=== 本文 ===
○先天性脊椎奇形の1種で、胎生期の脊柱形成異常によって発生する。
○椎骨の一部が欠損または骨化しないまま出生するため、椎骨は楔状や蝶形を呈する。
○好発犬種:スクリューテール(巻尾)の犬種(ブルドッグ フレンチブルドッグ パグ ボストンテリア)。
○診断:レントゲン検査で極端に弯曲した脊椎が確認される。一般的に胸椎で認められるが、稀に腰椎で認められることがある。
○症状:幼少期には症状は認められないが、成長と共に前後の脊椎からの圧力に耐えられず脊髄を圧迫すると症状が認められるようになる。後肢のふらつき・麻痺・起立不能・震え・背部の疼痛。
○治療:根本的な治療法はない。ステロイドや痛みどめなど内科療法が主体である。まれに減圧のために脊髄除圧術、椎体固定術など手術を行うこともある。
○発症の予防:好発犬種のほとんどの場合、多少の奇形が見つかる。激しい運動・段差/ジャンプなどを避ける・背骨を地面に平行に抱く・体重管理など、日頃の生活に注意することで発症させないようにすることが肝心である。
○好発犬種では症状が出る前に一度レントゲン検査で背骨(脊椎)の状態を確認することが必要である。
=== データ ===
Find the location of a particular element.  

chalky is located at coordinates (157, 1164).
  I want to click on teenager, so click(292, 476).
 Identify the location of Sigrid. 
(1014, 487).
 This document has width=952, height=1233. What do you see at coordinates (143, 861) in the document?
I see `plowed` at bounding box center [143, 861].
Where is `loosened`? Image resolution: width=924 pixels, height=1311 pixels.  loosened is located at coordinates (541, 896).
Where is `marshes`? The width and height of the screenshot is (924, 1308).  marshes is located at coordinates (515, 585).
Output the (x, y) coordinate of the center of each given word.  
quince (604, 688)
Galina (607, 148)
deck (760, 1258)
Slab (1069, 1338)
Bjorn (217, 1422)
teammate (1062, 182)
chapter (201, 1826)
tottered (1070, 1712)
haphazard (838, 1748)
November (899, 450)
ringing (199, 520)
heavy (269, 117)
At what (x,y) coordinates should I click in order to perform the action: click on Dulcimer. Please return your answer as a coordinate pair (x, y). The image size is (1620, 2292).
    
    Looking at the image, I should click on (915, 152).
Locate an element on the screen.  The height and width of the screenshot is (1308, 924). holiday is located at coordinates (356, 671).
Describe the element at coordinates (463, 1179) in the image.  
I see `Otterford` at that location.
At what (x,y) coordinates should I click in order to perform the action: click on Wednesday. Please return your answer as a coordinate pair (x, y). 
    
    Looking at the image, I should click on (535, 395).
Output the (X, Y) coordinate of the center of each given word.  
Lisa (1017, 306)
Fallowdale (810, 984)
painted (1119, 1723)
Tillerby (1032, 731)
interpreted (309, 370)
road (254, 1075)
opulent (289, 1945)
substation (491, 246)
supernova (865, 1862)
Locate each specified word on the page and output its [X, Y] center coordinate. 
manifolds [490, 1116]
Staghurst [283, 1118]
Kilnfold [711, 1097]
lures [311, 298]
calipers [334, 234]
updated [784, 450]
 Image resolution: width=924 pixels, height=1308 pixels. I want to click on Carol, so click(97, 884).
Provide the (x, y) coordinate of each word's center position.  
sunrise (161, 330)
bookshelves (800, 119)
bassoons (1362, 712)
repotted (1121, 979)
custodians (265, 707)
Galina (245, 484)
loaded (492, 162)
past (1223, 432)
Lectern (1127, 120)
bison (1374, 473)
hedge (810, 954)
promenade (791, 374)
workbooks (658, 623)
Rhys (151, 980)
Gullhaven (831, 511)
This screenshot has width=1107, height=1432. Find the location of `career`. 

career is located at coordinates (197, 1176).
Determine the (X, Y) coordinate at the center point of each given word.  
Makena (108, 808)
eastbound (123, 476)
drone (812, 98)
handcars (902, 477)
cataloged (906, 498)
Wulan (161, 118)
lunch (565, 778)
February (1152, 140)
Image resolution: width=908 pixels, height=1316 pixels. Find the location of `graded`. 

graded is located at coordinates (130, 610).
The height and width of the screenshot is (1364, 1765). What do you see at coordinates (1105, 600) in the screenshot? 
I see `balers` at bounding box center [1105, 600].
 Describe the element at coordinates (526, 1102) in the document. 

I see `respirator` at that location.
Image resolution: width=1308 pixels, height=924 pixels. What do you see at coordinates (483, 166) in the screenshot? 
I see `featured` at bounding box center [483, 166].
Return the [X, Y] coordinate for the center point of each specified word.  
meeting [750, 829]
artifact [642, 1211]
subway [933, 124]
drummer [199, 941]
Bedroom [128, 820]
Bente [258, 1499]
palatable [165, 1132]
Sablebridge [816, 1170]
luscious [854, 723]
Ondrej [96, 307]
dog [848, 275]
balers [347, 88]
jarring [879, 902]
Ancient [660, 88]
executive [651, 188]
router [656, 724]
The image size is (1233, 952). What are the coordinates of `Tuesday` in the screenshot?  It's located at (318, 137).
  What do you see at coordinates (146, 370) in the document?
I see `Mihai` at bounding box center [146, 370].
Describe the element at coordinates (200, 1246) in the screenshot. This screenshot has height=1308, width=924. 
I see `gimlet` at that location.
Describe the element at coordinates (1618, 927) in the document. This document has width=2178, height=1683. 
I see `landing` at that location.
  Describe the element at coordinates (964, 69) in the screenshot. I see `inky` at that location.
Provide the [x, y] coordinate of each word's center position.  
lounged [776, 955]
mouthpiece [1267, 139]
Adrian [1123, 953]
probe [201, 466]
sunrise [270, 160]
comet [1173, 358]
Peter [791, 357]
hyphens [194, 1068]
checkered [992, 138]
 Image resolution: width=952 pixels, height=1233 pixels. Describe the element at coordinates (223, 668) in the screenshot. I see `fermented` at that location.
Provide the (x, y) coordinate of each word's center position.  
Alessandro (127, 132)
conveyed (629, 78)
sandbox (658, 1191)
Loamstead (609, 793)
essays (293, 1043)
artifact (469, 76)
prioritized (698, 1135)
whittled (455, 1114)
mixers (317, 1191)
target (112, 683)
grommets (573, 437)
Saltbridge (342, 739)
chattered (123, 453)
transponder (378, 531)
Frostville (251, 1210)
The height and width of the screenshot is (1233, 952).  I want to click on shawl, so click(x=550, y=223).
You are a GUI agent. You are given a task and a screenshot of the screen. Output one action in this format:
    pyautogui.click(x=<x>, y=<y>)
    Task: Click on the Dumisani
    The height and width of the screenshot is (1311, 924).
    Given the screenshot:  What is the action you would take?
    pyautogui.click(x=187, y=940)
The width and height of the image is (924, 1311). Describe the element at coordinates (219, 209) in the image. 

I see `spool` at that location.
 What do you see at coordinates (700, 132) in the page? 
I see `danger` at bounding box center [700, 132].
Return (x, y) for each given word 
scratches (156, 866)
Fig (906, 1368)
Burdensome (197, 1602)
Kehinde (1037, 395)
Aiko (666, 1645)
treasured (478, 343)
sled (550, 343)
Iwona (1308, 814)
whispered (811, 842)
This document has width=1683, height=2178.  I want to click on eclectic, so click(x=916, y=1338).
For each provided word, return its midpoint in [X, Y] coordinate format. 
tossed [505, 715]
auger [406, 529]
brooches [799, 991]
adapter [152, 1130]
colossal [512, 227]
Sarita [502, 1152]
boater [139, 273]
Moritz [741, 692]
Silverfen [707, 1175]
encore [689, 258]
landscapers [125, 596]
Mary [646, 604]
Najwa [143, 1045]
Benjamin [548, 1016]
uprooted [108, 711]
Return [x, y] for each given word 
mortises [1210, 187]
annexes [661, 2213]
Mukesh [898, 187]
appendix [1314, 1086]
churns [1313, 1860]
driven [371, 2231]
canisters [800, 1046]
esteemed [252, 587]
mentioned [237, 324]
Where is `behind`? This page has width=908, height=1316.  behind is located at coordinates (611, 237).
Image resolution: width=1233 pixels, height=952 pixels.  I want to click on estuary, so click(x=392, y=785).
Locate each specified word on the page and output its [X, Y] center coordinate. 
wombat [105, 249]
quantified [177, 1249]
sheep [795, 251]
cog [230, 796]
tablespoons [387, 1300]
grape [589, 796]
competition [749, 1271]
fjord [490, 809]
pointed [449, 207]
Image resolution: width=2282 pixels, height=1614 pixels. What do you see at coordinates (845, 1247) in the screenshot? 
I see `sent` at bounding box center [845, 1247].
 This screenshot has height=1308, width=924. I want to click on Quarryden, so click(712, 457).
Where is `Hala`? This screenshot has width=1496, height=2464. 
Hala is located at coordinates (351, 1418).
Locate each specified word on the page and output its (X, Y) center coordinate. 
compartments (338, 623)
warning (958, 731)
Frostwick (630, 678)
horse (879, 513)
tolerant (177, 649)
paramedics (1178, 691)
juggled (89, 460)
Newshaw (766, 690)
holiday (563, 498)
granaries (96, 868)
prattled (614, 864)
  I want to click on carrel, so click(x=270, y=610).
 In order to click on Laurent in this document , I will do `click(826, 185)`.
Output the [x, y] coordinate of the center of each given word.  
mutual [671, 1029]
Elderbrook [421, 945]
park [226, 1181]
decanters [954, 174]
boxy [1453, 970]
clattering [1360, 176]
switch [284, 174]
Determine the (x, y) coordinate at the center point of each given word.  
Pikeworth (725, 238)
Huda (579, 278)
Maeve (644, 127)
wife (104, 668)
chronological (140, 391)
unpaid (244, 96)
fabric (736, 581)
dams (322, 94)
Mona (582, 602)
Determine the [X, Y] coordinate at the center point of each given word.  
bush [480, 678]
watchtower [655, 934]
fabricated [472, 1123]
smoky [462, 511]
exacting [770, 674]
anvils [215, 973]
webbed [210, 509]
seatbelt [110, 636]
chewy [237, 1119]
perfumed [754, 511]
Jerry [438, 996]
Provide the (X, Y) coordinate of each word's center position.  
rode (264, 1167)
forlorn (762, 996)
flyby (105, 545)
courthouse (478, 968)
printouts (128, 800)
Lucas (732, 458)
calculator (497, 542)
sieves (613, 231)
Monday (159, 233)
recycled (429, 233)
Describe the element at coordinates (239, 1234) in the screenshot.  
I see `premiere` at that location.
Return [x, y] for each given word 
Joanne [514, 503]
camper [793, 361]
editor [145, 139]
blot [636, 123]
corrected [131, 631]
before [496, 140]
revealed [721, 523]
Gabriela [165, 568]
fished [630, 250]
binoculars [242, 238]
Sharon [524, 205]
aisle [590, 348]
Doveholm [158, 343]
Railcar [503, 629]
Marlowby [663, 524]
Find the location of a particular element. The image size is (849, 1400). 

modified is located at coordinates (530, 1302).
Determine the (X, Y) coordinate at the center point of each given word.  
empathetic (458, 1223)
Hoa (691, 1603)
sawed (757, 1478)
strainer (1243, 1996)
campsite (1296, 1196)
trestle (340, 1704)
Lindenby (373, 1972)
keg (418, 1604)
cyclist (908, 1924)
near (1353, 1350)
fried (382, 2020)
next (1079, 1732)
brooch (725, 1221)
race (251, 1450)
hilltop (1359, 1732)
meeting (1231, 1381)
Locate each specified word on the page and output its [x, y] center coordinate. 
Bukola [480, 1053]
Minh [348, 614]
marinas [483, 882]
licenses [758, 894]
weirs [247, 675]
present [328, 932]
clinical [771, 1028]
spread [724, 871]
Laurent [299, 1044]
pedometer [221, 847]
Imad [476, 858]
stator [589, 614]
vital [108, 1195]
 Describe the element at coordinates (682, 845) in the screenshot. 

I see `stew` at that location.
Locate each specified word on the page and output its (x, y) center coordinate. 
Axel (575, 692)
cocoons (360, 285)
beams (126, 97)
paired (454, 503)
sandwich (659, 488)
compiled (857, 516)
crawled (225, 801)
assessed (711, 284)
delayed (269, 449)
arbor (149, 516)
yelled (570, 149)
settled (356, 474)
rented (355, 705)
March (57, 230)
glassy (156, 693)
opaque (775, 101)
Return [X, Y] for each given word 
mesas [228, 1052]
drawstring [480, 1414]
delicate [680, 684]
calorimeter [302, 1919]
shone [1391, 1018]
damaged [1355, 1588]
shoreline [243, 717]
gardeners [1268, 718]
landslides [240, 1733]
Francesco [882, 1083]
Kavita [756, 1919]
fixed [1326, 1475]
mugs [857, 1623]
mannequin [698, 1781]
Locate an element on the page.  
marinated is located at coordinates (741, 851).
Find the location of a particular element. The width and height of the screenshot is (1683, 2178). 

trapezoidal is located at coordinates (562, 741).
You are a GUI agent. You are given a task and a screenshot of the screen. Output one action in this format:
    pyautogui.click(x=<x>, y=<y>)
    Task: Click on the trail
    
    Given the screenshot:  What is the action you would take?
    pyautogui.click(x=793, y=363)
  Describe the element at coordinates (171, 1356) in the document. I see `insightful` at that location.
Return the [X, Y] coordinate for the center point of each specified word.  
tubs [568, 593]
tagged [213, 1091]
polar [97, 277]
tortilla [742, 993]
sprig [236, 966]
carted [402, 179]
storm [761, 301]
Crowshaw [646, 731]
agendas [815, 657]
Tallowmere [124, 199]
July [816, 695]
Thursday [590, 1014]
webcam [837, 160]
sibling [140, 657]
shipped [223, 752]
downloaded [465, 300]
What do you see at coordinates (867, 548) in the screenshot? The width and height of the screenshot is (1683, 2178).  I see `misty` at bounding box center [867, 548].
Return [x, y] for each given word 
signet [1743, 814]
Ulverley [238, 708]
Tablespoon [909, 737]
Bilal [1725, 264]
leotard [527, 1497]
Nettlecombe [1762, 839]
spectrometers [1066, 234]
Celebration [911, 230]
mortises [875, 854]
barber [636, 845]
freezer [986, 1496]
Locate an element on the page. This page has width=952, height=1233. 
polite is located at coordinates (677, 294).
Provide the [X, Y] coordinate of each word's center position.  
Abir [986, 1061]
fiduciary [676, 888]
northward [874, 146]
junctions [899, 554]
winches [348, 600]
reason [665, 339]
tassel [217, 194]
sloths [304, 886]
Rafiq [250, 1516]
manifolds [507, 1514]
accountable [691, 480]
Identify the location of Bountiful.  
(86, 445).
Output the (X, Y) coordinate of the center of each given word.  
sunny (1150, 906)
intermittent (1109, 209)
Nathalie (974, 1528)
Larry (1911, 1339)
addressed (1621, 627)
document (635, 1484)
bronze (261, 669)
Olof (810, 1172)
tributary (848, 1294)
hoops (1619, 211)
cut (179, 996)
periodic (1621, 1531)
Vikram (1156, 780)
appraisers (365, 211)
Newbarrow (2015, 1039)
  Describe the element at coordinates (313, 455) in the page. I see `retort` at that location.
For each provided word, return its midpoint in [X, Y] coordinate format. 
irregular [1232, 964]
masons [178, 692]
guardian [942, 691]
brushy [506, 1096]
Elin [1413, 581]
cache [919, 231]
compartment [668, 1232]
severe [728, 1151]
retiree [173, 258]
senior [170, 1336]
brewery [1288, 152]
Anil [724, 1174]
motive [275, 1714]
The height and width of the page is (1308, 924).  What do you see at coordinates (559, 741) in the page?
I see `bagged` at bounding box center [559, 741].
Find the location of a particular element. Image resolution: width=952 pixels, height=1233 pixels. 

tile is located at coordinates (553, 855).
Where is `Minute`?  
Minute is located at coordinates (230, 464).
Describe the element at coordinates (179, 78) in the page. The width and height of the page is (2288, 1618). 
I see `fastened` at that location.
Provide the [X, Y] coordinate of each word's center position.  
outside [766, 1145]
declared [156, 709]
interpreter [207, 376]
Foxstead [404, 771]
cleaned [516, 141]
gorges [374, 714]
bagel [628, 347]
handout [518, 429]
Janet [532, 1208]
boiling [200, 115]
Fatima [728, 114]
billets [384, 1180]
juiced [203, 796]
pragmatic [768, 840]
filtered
===
先天性脊椎奇形についての本文を、一字一句変えずに全文引用してください。 エントリを参照する必要はありません。

◆ **解答**:
○先天性脊椎奇形の1種で、胎生期の脊柱形成異常によって発生する。
○椎骨の一部が欠損または骨化しないまま出生するため、椎骨は楔状や蝶形を呈する。
○好発犬種:スクリューテール(巻尾)の犬種(ブルドッグ フレンチブルドッグ パグ ボストンテリア)。
○診断:レントゲン検査で極端に弯曲した脊椎が確認される。一般的に胸椎で認められるが、稀に腰椎で認められることがある。
○症状:幼少期には症状は認められないが、成長と共に前後の脊椎からの圧力に耐えられず脊髄を圧迫すると症状が認められるようになる。後肢のふらつき・麻痺・起立不能・震え・背部の疼痛。
○治療:根本的な治療法はない。ステロイドや痛みどめなど内科療法が主体である。まれに減圧のために脊髄除圧術、椎体固定術など手術を行うこともある。
○発症の予防:好発犬種のほとんどの場合、多少の奇形が見つかる。激しい運動・段差/ジャンプなどを避ける・背骨を地面に平行に抱く・体重管理など、日頃の生活に注意することで発症させないようにすることが肝心である。
○好発犬種では症状が出る前に一度レントゲン検査で背骨(脊椎)の状態を確認することが必要である。